Supplied information

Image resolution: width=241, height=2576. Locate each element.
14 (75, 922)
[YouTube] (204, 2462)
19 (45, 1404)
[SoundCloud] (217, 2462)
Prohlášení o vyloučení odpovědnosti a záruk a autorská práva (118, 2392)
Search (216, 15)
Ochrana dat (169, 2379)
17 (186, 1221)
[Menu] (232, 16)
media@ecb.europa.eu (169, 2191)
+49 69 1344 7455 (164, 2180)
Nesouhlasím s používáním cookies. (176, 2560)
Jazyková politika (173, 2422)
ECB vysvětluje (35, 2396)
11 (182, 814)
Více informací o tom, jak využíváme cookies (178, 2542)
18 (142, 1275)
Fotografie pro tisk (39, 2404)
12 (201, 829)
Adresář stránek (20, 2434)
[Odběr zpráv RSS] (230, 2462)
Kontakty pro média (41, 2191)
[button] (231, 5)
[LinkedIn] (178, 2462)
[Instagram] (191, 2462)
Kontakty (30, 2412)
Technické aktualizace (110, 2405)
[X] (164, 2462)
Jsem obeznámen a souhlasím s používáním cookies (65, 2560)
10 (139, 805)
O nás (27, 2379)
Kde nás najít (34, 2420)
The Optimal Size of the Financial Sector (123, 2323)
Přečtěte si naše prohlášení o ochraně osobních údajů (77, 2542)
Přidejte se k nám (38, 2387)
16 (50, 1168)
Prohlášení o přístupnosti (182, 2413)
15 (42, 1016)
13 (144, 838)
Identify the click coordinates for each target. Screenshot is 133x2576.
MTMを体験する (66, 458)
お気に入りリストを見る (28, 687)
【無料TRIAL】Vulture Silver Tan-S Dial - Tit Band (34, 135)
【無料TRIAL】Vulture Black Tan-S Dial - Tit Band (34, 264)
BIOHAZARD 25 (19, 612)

What the task asks
Count the lines of the records that contain the word "cookies". Give only the count.

Result
3